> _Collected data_
━━━━━━━━━━━━━━━━━━━━━━━━━━━━━━

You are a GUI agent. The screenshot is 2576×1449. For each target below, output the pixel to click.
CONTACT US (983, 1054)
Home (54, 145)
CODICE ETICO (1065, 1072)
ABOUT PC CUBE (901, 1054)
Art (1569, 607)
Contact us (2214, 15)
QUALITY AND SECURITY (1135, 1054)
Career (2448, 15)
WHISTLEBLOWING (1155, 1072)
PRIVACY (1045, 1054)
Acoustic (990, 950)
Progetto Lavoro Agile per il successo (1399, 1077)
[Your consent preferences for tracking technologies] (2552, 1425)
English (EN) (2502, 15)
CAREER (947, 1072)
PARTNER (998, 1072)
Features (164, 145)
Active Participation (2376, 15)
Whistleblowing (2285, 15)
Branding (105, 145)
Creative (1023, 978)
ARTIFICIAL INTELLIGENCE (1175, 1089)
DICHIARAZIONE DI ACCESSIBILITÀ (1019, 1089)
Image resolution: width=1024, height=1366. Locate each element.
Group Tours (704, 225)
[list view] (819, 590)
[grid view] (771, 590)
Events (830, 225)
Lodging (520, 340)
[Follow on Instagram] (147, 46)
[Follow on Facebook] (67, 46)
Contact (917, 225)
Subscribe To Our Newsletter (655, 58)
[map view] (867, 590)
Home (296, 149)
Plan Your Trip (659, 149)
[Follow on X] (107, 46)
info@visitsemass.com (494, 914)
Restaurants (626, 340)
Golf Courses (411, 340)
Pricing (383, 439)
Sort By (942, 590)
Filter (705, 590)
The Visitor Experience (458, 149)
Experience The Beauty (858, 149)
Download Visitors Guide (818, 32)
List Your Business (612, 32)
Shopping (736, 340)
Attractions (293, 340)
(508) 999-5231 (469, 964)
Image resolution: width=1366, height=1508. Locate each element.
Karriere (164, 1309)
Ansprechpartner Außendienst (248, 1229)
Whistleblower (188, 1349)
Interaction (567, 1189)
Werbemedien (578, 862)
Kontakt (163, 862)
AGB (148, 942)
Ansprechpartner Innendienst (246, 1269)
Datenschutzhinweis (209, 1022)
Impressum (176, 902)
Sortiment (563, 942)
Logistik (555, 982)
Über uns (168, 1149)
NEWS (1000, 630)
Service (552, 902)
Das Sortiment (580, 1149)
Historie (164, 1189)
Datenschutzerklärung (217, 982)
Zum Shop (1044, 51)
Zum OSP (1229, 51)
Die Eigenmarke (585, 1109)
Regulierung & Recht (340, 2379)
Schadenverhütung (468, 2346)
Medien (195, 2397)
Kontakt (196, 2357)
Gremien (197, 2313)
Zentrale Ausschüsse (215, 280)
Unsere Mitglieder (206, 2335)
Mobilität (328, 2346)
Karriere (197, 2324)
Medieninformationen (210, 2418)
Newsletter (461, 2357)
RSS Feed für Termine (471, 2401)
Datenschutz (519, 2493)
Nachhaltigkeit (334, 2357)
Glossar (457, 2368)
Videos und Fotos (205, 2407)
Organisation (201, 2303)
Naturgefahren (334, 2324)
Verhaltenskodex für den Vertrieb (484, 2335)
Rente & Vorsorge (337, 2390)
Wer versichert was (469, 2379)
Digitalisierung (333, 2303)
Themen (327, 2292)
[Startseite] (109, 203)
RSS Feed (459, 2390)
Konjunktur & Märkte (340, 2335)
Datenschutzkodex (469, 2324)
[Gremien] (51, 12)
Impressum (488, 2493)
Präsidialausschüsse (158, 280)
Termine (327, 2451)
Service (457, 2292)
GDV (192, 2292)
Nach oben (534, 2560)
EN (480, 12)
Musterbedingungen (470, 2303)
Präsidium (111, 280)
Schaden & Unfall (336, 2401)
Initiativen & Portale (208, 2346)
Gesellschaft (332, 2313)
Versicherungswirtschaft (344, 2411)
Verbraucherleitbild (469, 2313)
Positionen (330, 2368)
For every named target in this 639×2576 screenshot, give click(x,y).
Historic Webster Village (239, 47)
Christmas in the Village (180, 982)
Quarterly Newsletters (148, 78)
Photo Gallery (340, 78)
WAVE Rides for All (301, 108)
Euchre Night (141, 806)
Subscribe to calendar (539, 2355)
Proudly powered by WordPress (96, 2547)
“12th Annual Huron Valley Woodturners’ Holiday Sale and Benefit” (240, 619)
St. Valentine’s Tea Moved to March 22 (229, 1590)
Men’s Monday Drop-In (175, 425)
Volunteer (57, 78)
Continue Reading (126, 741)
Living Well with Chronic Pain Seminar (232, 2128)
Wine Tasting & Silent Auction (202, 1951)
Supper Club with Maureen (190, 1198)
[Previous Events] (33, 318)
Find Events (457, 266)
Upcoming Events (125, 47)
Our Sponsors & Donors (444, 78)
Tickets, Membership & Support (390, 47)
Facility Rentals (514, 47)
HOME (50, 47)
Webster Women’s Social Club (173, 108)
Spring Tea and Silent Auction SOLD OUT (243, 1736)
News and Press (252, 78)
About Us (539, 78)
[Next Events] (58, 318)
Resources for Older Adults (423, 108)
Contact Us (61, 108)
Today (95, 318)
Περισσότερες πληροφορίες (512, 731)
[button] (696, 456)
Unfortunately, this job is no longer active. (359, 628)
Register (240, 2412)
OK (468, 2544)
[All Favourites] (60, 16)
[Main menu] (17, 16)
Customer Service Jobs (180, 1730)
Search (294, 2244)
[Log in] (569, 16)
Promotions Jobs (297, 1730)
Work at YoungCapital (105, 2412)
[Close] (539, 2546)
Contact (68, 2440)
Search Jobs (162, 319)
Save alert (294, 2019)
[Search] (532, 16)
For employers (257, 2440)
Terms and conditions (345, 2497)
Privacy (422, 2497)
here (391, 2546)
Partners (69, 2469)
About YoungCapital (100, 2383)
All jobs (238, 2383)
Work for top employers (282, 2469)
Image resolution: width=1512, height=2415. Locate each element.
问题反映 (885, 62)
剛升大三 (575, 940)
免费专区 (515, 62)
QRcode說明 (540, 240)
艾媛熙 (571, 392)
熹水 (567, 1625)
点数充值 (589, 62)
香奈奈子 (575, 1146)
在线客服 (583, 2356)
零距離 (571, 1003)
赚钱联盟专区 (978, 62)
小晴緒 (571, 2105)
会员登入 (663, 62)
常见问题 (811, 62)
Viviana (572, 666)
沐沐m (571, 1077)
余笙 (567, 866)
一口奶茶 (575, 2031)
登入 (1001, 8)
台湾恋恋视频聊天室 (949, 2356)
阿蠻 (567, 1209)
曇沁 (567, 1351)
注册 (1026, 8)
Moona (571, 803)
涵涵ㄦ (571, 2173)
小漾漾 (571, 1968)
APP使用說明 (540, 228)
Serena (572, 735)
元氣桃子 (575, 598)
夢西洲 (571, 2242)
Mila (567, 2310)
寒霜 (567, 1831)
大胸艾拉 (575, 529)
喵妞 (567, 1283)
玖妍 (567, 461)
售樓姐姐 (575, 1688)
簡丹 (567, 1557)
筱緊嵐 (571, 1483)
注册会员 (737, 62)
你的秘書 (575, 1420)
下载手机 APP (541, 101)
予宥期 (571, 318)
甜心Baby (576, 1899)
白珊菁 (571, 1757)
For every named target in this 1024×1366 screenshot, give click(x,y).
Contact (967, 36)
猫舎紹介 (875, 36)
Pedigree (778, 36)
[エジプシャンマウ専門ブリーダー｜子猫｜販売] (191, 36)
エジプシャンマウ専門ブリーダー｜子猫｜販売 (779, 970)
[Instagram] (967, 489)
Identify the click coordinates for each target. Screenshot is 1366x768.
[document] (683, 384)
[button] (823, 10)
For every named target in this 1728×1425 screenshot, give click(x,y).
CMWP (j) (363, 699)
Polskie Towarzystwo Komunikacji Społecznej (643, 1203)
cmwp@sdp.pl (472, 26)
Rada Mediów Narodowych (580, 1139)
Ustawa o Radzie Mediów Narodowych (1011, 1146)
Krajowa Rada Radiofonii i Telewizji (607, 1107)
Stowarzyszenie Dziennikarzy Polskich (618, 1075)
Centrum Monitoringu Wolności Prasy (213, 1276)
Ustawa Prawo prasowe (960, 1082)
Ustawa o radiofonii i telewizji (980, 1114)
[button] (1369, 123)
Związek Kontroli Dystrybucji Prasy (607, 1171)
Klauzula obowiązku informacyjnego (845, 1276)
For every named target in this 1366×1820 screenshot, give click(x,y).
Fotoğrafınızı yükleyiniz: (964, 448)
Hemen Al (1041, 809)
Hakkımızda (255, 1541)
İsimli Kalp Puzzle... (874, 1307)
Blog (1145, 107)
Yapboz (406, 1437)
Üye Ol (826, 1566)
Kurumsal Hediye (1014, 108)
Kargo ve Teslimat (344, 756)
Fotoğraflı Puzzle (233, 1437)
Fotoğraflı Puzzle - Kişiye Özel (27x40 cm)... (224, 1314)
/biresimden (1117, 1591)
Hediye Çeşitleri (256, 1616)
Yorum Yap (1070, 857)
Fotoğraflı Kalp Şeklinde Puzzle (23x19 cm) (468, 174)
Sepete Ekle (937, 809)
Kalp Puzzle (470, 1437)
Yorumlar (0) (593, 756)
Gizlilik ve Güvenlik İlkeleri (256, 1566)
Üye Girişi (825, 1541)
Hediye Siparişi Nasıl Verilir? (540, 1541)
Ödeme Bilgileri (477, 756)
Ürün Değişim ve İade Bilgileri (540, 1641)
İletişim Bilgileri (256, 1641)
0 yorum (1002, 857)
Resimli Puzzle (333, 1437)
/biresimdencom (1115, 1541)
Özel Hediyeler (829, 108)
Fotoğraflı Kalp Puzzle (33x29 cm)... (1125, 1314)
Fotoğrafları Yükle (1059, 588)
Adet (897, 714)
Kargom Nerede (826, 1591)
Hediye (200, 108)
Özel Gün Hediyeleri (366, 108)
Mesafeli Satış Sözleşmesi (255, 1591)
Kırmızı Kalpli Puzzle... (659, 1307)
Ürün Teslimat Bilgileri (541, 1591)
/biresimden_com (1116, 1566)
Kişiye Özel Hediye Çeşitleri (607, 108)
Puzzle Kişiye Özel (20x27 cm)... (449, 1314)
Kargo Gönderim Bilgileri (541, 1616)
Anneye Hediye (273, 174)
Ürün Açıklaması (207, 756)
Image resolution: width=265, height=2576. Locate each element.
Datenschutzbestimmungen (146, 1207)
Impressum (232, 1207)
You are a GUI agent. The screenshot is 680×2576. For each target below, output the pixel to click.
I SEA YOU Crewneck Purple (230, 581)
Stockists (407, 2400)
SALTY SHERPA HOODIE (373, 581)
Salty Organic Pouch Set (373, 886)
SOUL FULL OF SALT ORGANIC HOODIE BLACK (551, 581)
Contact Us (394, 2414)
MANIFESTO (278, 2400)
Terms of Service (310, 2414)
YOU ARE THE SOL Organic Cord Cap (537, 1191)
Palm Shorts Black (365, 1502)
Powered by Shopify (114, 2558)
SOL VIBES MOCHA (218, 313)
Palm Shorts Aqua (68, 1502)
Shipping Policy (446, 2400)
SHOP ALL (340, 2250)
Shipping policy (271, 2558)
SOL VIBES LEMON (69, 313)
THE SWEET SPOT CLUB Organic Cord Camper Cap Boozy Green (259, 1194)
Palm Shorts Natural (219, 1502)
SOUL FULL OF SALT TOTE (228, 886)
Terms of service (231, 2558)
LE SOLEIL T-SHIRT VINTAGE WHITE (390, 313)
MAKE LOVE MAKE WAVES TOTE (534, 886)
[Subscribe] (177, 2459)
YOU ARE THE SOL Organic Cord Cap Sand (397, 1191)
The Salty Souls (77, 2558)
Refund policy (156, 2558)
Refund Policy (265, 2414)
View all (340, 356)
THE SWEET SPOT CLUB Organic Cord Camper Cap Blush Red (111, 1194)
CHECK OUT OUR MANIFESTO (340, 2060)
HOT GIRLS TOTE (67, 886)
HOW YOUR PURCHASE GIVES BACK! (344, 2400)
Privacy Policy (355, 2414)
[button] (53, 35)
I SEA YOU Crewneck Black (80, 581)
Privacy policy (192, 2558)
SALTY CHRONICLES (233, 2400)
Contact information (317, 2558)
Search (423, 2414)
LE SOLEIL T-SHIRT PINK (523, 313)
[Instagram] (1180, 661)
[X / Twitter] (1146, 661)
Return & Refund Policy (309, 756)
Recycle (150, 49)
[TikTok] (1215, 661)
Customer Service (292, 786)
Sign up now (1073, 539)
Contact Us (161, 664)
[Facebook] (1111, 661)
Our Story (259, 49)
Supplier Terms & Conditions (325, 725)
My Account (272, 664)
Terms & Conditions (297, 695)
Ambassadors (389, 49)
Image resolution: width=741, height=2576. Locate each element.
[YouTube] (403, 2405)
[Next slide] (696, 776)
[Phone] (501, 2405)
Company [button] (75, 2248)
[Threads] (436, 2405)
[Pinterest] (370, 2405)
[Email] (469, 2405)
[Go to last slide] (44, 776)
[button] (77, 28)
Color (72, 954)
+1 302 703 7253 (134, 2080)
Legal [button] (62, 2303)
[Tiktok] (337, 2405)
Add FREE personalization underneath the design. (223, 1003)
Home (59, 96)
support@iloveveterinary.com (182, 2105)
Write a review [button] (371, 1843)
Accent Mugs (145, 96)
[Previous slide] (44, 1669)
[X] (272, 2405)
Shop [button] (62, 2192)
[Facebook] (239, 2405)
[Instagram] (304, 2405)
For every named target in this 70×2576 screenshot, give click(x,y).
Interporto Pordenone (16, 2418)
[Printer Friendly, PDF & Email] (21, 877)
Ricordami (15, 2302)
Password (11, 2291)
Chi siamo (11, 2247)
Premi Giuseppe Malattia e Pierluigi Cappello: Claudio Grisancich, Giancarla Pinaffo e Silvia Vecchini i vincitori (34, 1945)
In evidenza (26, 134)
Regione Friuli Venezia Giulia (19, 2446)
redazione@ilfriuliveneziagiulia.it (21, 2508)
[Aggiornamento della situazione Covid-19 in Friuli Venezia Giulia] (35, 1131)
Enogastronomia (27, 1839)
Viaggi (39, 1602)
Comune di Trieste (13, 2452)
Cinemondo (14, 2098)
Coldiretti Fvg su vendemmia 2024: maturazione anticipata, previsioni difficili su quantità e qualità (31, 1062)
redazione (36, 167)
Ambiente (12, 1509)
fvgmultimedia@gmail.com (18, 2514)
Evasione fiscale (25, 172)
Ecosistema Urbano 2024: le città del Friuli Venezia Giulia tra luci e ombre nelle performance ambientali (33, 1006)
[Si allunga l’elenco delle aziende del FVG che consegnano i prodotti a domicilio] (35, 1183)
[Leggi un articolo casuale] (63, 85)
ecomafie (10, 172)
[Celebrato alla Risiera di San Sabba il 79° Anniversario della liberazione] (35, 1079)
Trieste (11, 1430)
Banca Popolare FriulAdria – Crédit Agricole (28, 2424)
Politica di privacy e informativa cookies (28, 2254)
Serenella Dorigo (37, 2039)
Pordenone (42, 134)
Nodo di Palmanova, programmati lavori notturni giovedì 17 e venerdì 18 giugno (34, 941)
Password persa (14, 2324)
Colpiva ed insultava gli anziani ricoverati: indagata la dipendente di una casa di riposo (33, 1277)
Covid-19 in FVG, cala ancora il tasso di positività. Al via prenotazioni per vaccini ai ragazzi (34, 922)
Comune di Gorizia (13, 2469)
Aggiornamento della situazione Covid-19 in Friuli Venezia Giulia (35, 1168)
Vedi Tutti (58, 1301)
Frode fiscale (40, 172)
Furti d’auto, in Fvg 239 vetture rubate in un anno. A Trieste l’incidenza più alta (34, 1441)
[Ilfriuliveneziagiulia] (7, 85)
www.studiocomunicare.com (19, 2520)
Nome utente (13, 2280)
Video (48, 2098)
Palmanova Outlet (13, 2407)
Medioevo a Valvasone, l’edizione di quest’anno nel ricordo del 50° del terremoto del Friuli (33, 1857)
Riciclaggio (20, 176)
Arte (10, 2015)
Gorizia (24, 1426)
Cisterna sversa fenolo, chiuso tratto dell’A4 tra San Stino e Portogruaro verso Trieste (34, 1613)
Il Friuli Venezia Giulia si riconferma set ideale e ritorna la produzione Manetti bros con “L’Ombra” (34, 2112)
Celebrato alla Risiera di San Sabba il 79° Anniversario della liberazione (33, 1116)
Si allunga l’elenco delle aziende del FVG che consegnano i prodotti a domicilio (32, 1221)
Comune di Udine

━━━━━━━━━━━━━━━━━━━━━━━━━━━━━━

> _What this task involves_
From the entries above, write out only the lines starting at the line that holds "Anneye Hediye (273, 174)" and ending at the line that holds "[X / Twitter] (1146, 661)", keeping both and matching them exactly.

> _Solution to the problem_
Anneye Hediye (273, 174)
Ürün Açıklaması (207, 756)
Image resolution: width=265, height=2576. Locate each element.
Datenschutzbestimmungen (146, 1207)
Impressum (232, 1207)
You are a GUI agent. The screenshot is 680×2576. For each target below, output the pixel to click.
I SEA YOU Crewneck Purple (230, 581)
Stockists (407, 2400)
SALTY SHERPA HOODIE (373, 581)
Salty Organic Pouch Set (373, 886)
SOUL FULL OF SALT ORGANIC HOODIE BLACK (551, 581)
Contact Us (394, 2414)
MANIFESTO (278, 2400)
Terms of Service (310, 2414)
YOU ARE THE SOL Organic Cord Cap (537, 1191)
Palm Shorts Black (365, 1502)
Powered by Shopify (114, 2558)
SOL VIBES MOCHA (218, 313)
Palm Shorts Aqua (68, 1502)
Shipping Policy (446, 2400)
SHOP ALL (340, 2250)
Shipping policy (271, 2558)
SOL VIBES LEMON (69, 313)
THE SWEET SPOT CLUB Organic Cord Camper Cap Boozy Green (259, 1194)
Palm Shorts Natural (219, 1502)
SOUL FULL OF SALT TOTE (228, 886)
Terms of service (231, 2558)
LE SOLEIL T-SHIRT VINTAGE WHITE (390, 313)
MAKE LOVE MAKE WAVES TOTE (534, 886)
[Subscribe] (177, 2459)
YOU ARE THE SOL Organic Cord Cap Sand (397, 1191)
The Salty Souls (77, 2558)
Refund policy (156, 2558)
Refund Policy (265, 2414)
View all (340, 356)
THE SWEET SPOT CLUB Organic Cord Camper Cap Blush Red (111, 1194)
CHECK OUT OUR MANIFESTO (340, 2060)
HOT GIRLS TOTE (67, 886)
HOW YOUR PURCHASE GIVES BACK! (344, 2400)
Privacy Policy (355, 2414)
[button] (53, 35)
I SEA YOU Crewneck Black (80, 581)
Privacy policy (192, 2558)
SALTY CHRONICLES (233, 2400)
Contact information (317, 2558)
Search (423, 2414)
LE SOLEIL T-SHIRT PINK (523, 313)
[Instagram] (1180, 661)
[X / Twitter] (1146, 661)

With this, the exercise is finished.